We have already played this game once with social media. It’s time to move on after 7+ years.
The content should be real life solutions to real life organizations problems. Off the top of my head and based on my experience, here are just a few challenges that exist in organizations today.
- Organizational chaos. Still today, employees are getting fired for posting questionable content in social media. The National Labor Relations Board released a report last month after they reviewed 14 cases. Google “employees fired for social media” and there are cases all the time.
- Job Function Confusion. Does PR own social media? Or is it marketing? How about customer support? Either way, both functions want control and there is conflict. Yes, still today, there is turf battle going on and it’s killing employee morale.
- Measurement. Ummm, what’s that? Ask someone in PR, marketing and customer support and they all have different answers about how they measure social and what they report on.
- Scaling content globally. Huge problem facing organizations today. It’s not just scaling/translating content for regions either. It’s basic content, work flows, crisis, escalation that has companies up in arms, scratching their heads in confusion.
- Technology pandemonium. Yes, marketing teams are making technology decisions/recommendations without consulting with IT or asking smart questions about the applications that already exist behind the firewall.

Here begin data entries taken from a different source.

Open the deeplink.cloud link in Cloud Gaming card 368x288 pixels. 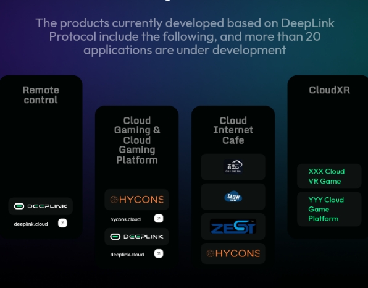tap(127, 255)

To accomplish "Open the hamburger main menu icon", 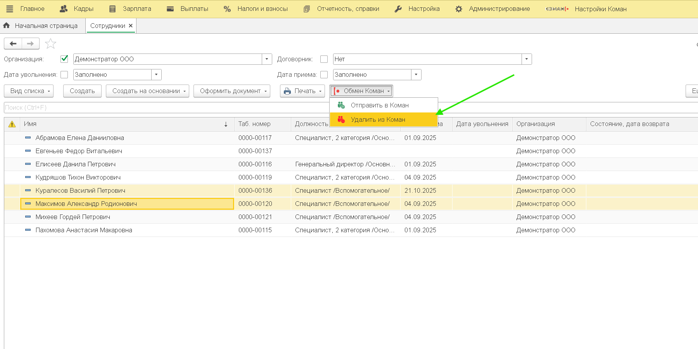I will [10, 9].
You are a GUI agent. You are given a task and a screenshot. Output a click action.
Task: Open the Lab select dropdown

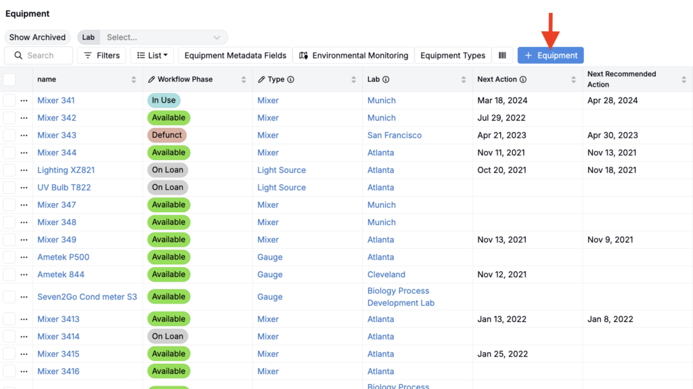[164, 37]
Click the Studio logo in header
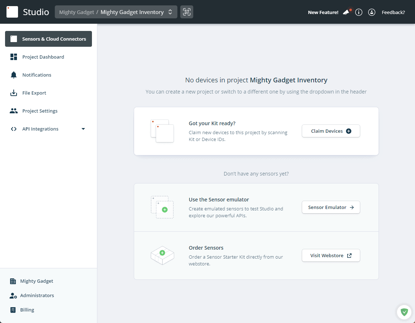The image size is (415, 323). coord(28,12)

- I won’t even mention organizational silos. But yes, they are alive and well; and still plague business, communication and integration today. It even causes some employees to quit their jobs.
- Multiple social media channels communicating the same message to the same customers. Yes, this is certainly due to the silo bullet point above. And yes, some big brands have multiple Facebook pages, Twitter accounts, blogs with scattered messaging and zero integration.
Okay, who’s going to take this on?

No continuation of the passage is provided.